Méthodes d’aménagement anti-érosif en agriculture

Les aménagements anti-érosifs consistent à bouturer les haies vives d’Ipomoea fistulosa ou d'autres plantes ayant des mêmes propriétés pour tenir les berges de rigoles et limiter l’érosion. Cette technique est utilisée à Mowo dans le département du Mayo-Tsanaga. Des bouchons d’émondes de jujubiers permettent de ralentir l’écoulement des eaux. Par ailleurs les techniques des billons de souchet disposés en quinconce et complétés par des poches des rizières placées sur les passages d’eau à l’amorce du piémont contribuent à diminuer l’érosion.

Aménagement anti érosif en agriculture
    
Au Burkina-Faso, les techniques de conservation des eaux et des sols basées sur les effets combinés des cordons pierreux, l’alternance des bandes herbacées, associés à un apport d’amendement ont été menées par Zougmore (2003).
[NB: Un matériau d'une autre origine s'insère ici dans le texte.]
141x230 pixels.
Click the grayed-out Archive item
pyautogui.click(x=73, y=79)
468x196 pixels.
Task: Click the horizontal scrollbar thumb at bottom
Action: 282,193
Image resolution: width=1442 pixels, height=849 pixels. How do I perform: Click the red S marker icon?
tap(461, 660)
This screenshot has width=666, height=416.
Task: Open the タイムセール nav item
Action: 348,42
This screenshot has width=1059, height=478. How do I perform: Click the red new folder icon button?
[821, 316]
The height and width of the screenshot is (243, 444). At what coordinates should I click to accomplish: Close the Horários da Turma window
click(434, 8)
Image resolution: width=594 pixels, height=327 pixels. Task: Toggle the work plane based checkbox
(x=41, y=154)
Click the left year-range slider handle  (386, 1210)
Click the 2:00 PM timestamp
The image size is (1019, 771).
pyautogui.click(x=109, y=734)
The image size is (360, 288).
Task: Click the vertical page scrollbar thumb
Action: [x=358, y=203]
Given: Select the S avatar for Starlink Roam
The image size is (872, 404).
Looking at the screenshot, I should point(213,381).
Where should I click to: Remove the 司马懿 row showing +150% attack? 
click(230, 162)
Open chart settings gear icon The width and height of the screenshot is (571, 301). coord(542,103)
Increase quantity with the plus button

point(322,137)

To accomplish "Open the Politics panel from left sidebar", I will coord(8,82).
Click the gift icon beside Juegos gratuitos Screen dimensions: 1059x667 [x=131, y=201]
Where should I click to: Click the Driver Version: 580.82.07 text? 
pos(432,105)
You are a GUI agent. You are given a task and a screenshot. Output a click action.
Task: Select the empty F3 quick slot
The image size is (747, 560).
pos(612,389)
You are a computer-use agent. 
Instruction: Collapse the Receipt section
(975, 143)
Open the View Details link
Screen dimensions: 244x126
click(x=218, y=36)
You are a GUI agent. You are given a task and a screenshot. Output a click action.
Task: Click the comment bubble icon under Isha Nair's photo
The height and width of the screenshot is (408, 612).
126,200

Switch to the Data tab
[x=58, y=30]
Il ressort de cette étude que les cordons pierreux ont réduit les ruissellements de 10% par rapport aux les bandes enherbés quand ils étaient associés à un apport de compost, de 28% quand ils étaient combinés à un apport d’urée et de 19% lorsque les cordons pierreux ou les bandes enherbées étaient mis en place sans aucun apport de fertilisant (Zougmore, 2003).

Comme alternative ou approche complémentaire des légumineuses herbacées peuvent contribuer à l’amélioration des conditions des sols. En effet, des légumineuses ont été utilisées pour améliorer la fertilité des sols sous pâturage et dans les rotations culturales (Mvondo-Awono, 1997).